Rawhide was matched again six months later. Rawhide went into a red dog bought by J. Hernandez and Smith for $1000.00. This dog was said to have stopped a champion in twenty minutes.
Three days before the fight someone called me and said that I would find Rawhide’s guts all over the pit. I then told them they had to get to Rawhide’s guts and that I didn’t think they could get there. On the night of the fight, both dogs were on weight and washed. Rawhide was feeling really good. The dogs were put in the pit and the referee said “Face your dogs and release them.’ The red dog got on Rawhide’s shoulder and Rawhide on the red dog’s nose. Blood was running all over. The fight went on shoulder-to-shoulder, stifle-to-stifle and mouth-to-mouth for about thirty-five minutes. There was an out of hold count with Rawhide on top. The red dog was due to scratch and was unable to do so. Rawhide had a hard scratch and won the fight, which went fifty-eight minutes.
I was told that after this match someone was going to try to steal him, but they never got the chance because Rawhide was sent to a friend of mine for safekeeping. He was then returned a few months later when things were safe for him. That’s when people around the country heard about Rawhide and he was hard to match.
Rawhide was matched another time with F. Manganize in April The match was to take place in Honey Island, Texas. Three days before Rawhide was to fight, he had a lump under his jaw and on the throat. 24 hours before the fight I pulled out some infection. Again, at 15 hours, some infection came out. Also, he had a fever of 107 degrees. On the night of the fight at the pit site, I announced that Rawhide was ill. People were to bet as they pleased, but if it looked like Rawhide couldn’t make it, I was going to pick him up because of his sickness.

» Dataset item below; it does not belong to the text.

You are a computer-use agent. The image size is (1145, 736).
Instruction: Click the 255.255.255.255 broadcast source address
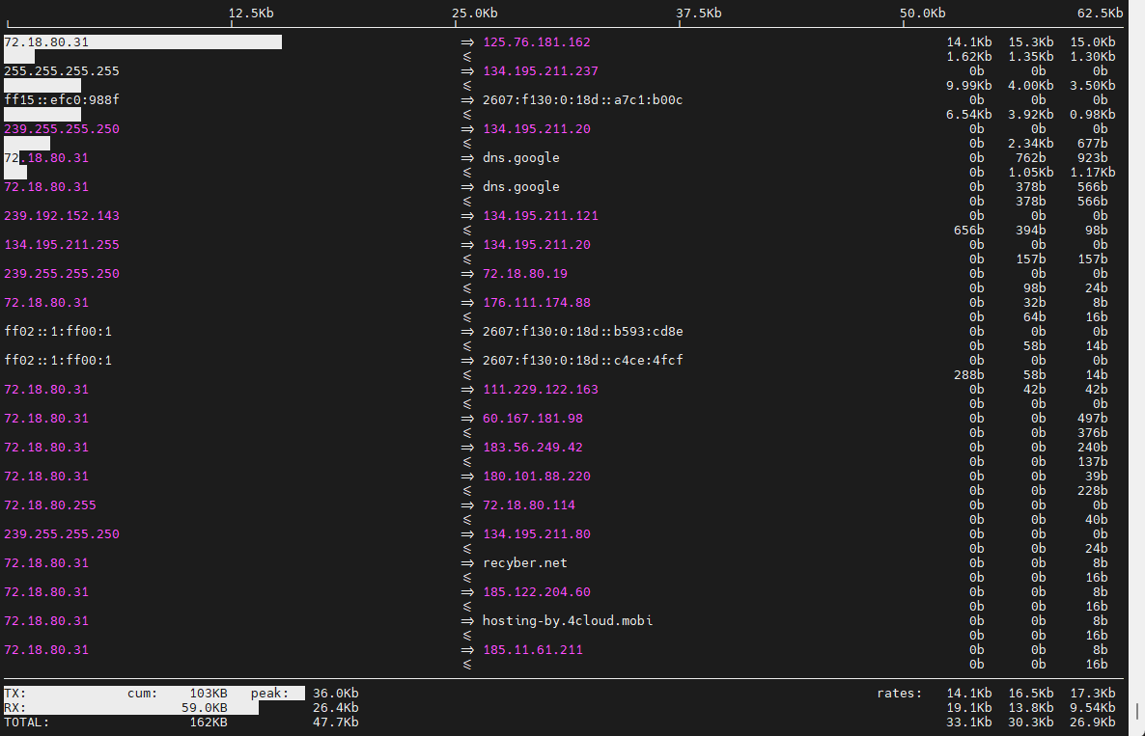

The match was as follows: Rawhide a red, the other dog a brindle; both dogs were on weight and were washed. In the pit the referee said ‘Face your dogs and release them’. The brindle dog got on Rawhide’s ear. The scrathes started at about thirty-five minutes.
The fight went on for about one hour and six minutes. The brindle dog quit, making Rawhide Champion. From then on, Rawhide was hard to match. I called all over the country, but couldn’t get a match.
One day a fellow called me from California and wanted to match Rawhide for $20,000. I agreed to fight for that amount, and I told him to send the forfeit of $5,000 to a friend of mine in Mississippi. He asked for a few days and would call back, but he never did. I kept Rawhide for a few more moths, then sold him to Mike and Bonnie Lloyd.
And Boy did R.A. sell me one hell of a dog! I went on and matched Rawhide one more time. He was matched into a dog named Wedge, a 4-time winner from a Barney bloodline, and I can see how Wedge won four. He was a hell of a head dog. Rawhide couldn’t get to Wedge for about forty minutes, but when he did, Boy, he made him pay for it. At 1:20, he was on a down dog, and Wedge was picked up.
Rawhide has now been retired to stud. His pups are young, but show a lot of fire and desire. I would like to thank R.A. and Tina for giving me the priviledge to won such a fine animal. R.A. and Tina are two of the finest pople I know and I consider them to be true friends.
Also, I don’t think there is a better conditioner or dog man in the country. Thanks, R.A. and Tina, for your help and especially your friendship…and to Rawhide, the best little dog I ever owned.